*Stored data entries*.
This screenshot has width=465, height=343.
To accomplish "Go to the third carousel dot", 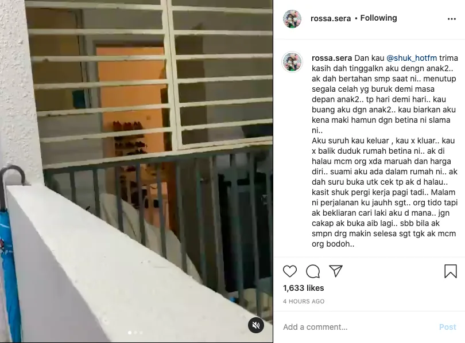I will pyautogui.click(x=141, y=333).
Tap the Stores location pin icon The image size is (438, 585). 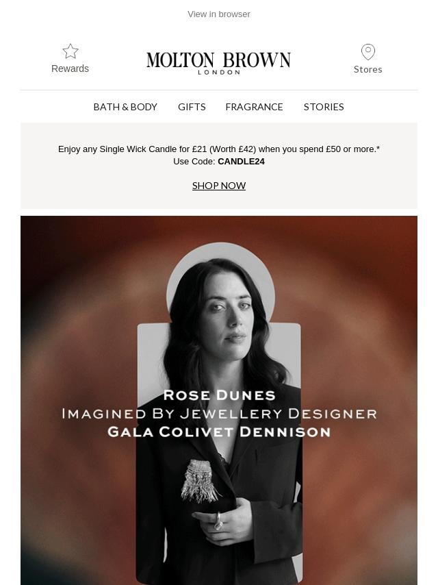point(368,52)
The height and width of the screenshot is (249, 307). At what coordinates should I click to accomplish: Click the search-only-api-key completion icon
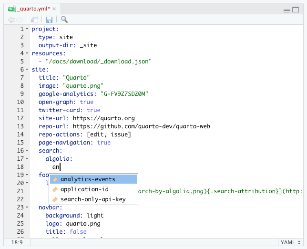55,199
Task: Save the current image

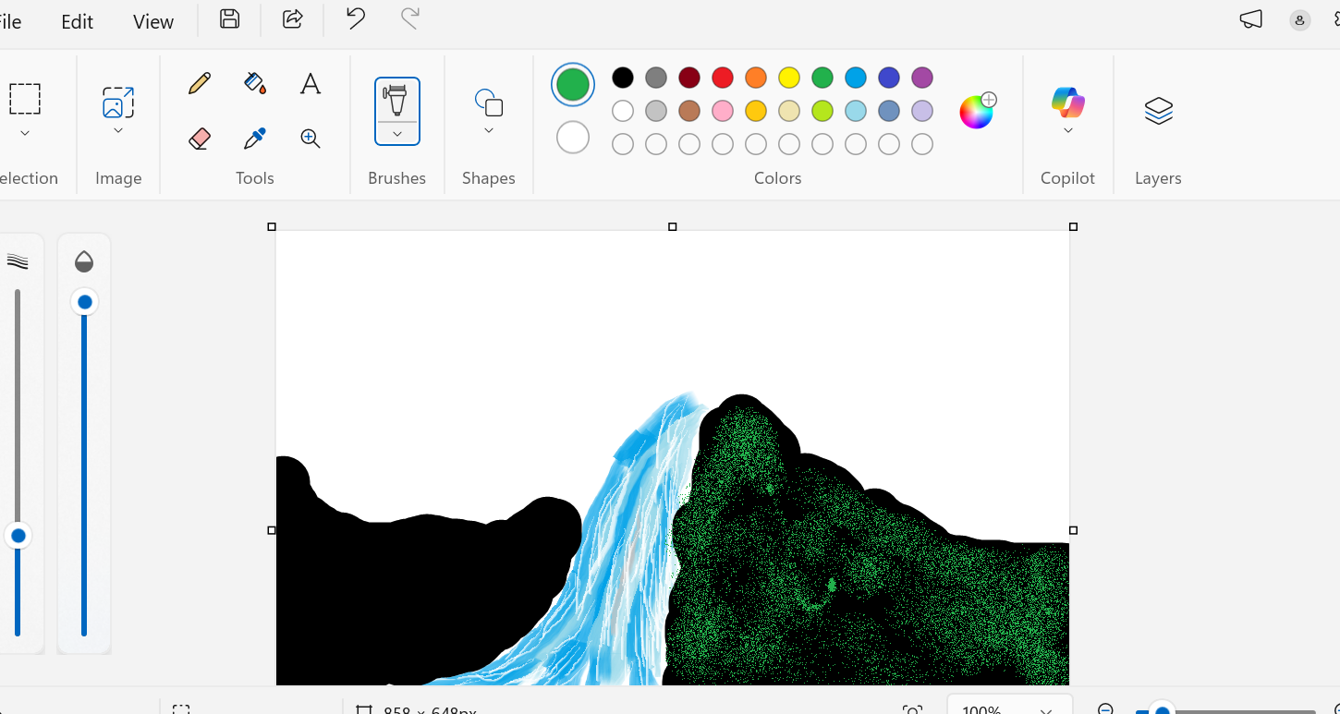Action: click(x=228, y=19)
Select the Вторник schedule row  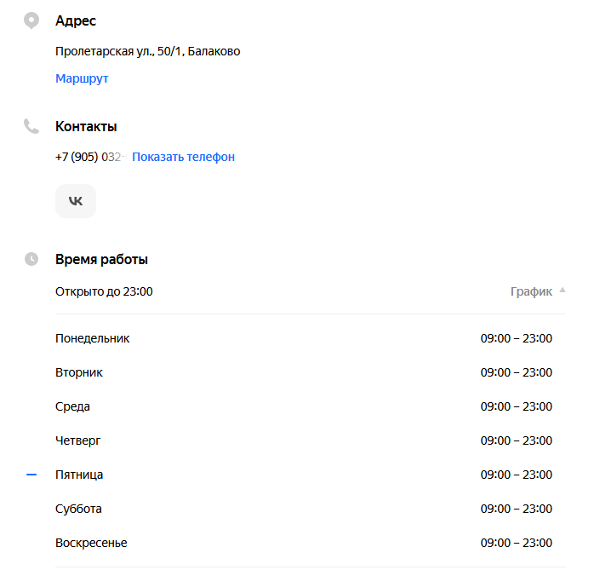click(x=79, y=372)
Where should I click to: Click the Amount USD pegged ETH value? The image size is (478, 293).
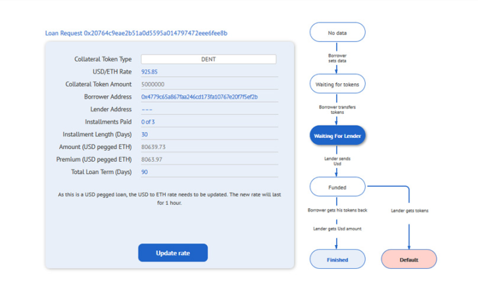click(153, 147)
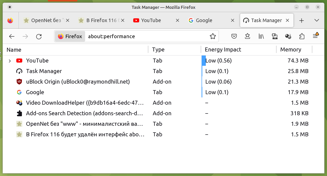Open a new tab with plus button

[x=301, y=21]
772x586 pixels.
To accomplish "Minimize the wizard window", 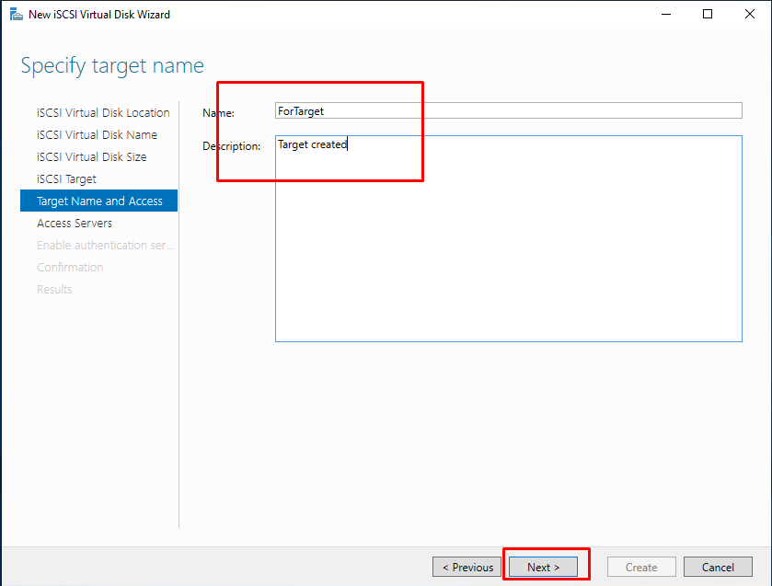I will point(666,15).
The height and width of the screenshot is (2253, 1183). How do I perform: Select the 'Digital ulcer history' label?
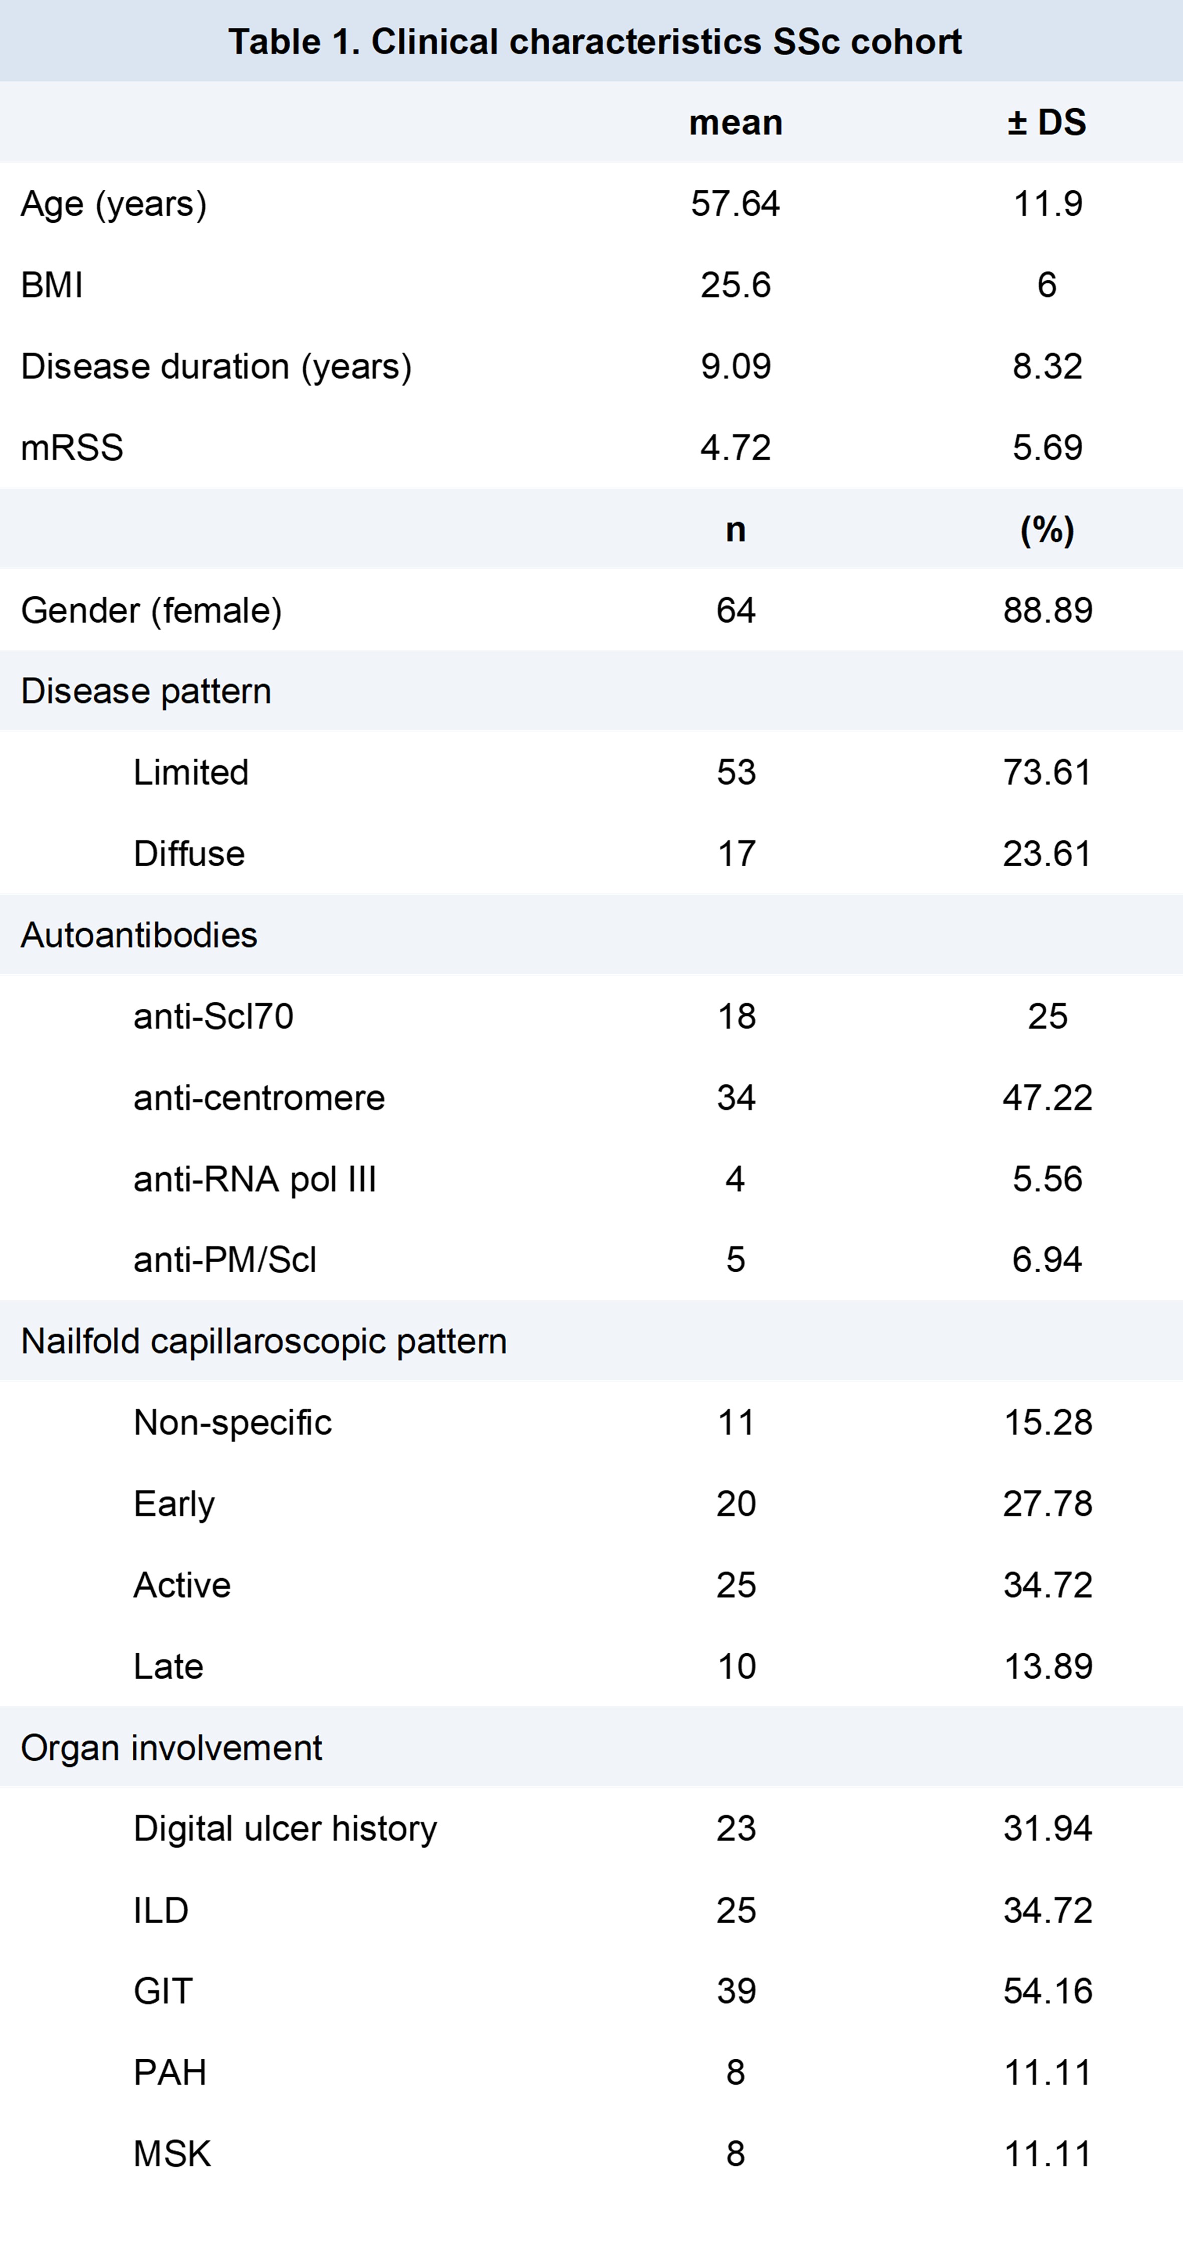pyautogui.click(x=285, y=1829)
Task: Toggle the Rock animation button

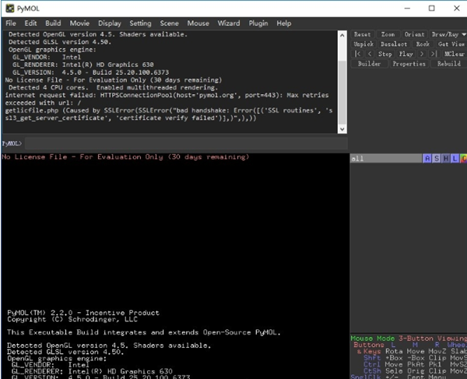Action: coord(423,44)
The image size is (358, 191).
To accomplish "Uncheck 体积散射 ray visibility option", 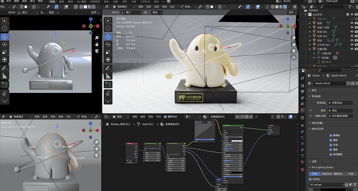I will pos(331,154).
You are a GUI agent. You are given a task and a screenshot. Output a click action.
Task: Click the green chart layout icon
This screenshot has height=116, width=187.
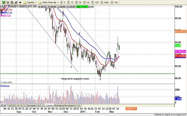(4, 2)
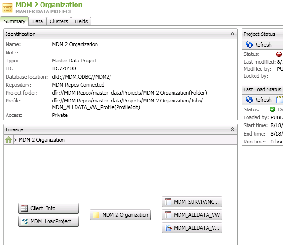Switch to the Data tab
Image resolution: width=283 pixels, height=245 pixels.
pos(38,21)
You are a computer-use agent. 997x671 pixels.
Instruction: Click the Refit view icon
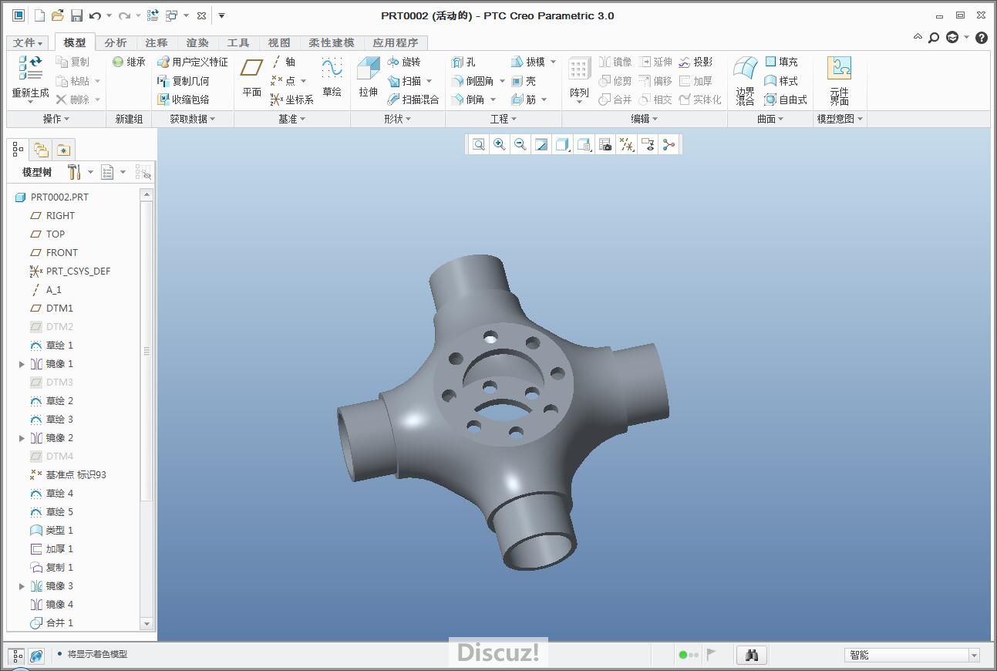click(x=479, y=144)
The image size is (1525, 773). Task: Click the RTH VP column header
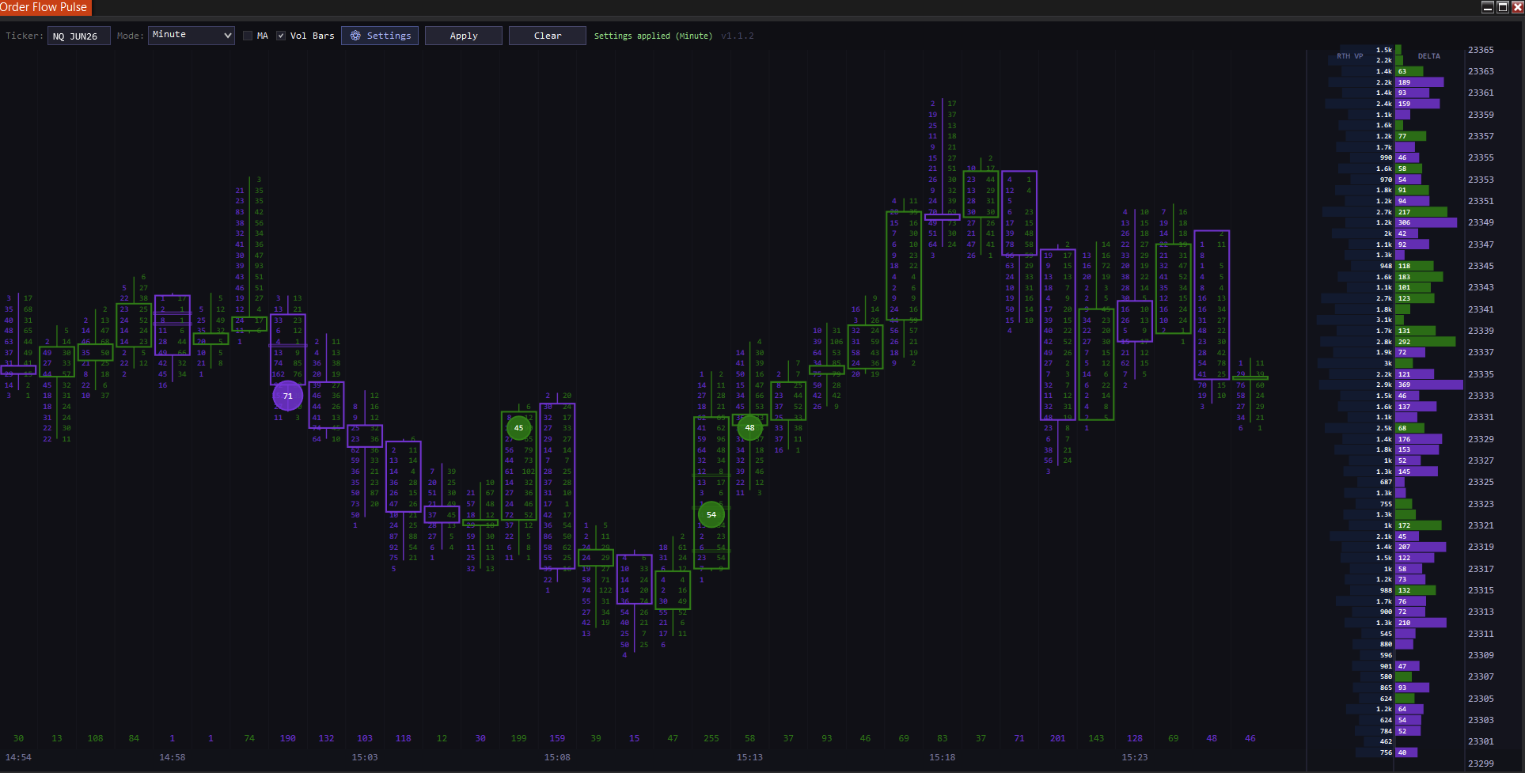1349,56
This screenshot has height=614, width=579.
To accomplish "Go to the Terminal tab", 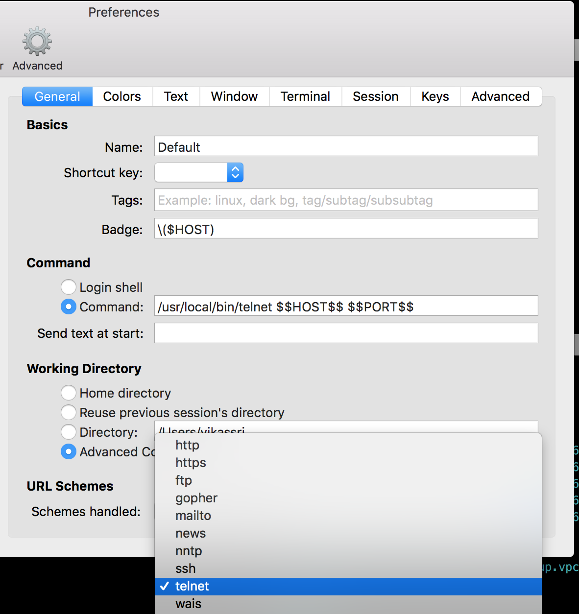I will (305, 96).
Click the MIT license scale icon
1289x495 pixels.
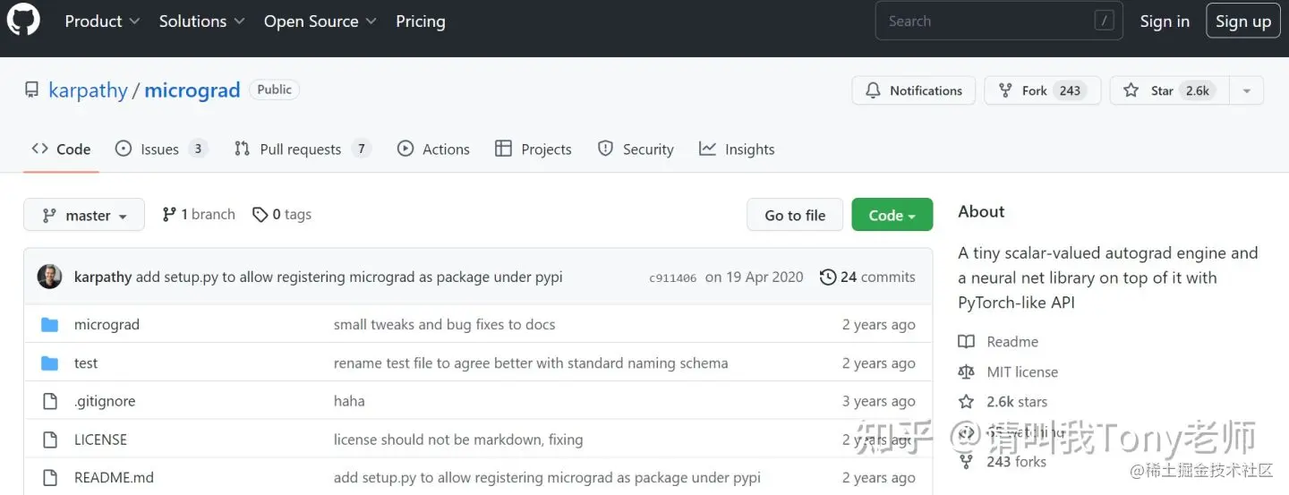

*Work instructions*.
Select every line in the records above that contains the word "agent".

*Expected answer*.
You are a GUI agent. You are given a task and a screenshot. Output a click action.
You are a computer-use agent. 997x671 pixels.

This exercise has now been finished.